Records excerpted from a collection
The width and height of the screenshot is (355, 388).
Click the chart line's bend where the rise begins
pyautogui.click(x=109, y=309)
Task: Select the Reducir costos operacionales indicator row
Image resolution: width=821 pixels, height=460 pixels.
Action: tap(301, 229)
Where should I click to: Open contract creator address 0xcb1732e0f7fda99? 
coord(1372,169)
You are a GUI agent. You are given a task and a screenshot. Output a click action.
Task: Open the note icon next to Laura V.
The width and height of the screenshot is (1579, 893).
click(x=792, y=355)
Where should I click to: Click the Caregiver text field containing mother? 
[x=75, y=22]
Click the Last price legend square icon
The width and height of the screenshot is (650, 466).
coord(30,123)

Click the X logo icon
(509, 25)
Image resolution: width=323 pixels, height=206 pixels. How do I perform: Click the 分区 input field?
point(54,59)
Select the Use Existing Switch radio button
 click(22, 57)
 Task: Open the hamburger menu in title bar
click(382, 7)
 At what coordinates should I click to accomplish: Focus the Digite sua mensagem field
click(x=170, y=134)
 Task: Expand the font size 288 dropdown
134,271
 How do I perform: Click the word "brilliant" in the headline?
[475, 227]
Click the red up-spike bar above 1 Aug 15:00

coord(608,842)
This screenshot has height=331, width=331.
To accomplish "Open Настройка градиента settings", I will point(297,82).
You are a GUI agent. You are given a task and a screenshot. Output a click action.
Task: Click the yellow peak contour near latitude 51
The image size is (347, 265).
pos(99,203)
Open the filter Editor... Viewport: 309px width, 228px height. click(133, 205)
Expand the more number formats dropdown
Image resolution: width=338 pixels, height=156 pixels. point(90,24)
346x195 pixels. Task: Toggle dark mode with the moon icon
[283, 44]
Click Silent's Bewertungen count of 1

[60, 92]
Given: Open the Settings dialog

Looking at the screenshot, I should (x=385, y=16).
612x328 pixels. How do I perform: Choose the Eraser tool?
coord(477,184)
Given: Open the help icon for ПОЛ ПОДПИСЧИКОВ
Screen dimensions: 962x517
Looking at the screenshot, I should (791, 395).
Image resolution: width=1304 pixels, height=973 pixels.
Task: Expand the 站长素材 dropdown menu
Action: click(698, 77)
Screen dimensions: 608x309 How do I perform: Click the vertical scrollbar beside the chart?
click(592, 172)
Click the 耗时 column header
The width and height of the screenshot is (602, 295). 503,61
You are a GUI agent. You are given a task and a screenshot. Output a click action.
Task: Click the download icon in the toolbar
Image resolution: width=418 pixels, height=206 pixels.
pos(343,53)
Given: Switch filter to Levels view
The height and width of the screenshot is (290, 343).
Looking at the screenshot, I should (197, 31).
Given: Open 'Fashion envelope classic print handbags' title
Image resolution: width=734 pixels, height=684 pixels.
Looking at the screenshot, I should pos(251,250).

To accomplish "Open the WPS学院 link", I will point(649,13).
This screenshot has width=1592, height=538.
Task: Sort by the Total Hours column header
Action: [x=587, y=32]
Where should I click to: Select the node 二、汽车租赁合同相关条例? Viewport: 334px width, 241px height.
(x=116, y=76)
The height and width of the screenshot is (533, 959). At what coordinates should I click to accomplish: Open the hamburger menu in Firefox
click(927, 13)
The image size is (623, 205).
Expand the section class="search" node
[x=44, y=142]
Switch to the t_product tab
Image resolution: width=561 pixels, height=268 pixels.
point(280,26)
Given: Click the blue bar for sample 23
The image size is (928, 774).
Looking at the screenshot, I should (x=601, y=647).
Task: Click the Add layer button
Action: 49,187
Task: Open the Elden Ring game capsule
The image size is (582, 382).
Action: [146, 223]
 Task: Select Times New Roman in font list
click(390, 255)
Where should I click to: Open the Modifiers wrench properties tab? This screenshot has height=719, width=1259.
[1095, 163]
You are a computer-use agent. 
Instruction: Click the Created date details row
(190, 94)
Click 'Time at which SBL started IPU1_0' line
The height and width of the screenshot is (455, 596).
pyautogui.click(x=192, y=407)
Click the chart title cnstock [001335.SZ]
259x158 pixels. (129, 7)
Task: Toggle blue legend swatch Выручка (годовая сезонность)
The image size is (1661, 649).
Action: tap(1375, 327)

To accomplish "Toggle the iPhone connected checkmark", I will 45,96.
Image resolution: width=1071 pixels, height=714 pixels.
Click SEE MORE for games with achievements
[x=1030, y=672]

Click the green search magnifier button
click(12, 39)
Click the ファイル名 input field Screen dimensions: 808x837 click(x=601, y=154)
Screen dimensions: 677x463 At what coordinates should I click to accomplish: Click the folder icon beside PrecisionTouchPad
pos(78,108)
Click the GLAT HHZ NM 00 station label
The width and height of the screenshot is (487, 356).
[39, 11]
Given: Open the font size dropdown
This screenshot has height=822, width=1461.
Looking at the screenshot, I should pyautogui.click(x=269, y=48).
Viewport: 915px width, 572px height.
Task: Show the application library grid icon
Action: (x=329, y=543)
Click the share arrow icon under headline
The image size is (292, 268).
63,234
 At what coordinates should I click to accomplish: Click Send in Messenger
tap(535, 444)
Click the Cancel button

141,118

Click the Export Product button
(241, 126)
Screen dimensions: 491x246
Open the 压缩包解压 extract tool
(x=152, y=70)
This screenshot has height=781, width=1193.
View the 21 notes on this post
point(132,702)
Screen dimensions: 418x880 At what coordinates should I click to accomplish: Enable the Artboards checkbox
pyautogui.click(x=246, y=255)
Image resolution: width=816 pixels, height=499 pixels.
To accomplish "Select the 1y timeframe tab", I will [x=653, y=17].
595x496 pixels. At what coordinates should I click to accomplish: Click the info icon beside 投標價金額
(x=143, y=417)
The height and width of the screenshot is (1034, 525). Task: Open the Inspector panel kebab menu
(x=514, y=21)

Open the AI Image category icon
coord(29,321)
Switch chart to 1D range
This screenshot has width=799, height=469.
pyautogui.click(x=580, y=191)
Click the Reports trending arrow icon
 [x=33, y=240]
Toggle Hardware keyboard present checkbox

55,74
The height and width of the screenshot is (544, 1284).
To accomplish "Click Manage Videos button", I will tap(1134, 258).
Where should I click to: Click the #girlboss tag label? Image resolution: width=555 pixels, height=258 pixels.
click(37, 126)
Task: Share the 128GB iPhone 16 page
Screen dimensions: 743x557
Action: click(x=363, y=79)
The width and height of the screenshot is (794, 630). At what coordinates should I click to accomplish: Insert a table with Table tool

- How to complete this task: Each line from the one containing "Screen dimensions: 418x880" to the last line above must be returned exactly, and no line outside that range.

- Solution for this exercise:
Screen dimensions: 418x880 At what coordinates should I click to accomplish: Enable the Artboards checkbox
pyautogui.click(x=246, y=255)
Image resolution: width=816 pixels, height=499 pixels.
To accomplish "Select the 1y timeframe tab", I will [x=653, y=17].
595x496 pixels. At what coordinates should I click to accomplish: Click the info icon beside 投標價金額
(x=143, y=417)
The height and width of the screenshot is (1034, 525). Task: Open the Inspector panel kebab menu
(x=514, y=21)

Open the AI Image category icon
coord(29,321)
Switch chart to 1D range
This screenshot has width=799, height=469.
pyautogui.click(x=580, y=191)
Click the Reports trending arrow icon
 [x=33, y=240]
Toggle Hardware keyboard present checkbox

55,74
The height and width of the screenshot is (544, 1284).
To accomplish "Click Manage Videos button", I will tap(1134, 258).
Where should I click to: Click the #girlboss tag label? Image resolution: width=555 pixels, height=258 pixels.
click(37, 126)
Task: Share the 128GB iPhone 16 page
Screen dimensions: 743x557
Action: click(x=363, y=79)
The width and height of the screenshot is (794, 630). At what coordinates should I click to accomplish: Insert a table with Table tool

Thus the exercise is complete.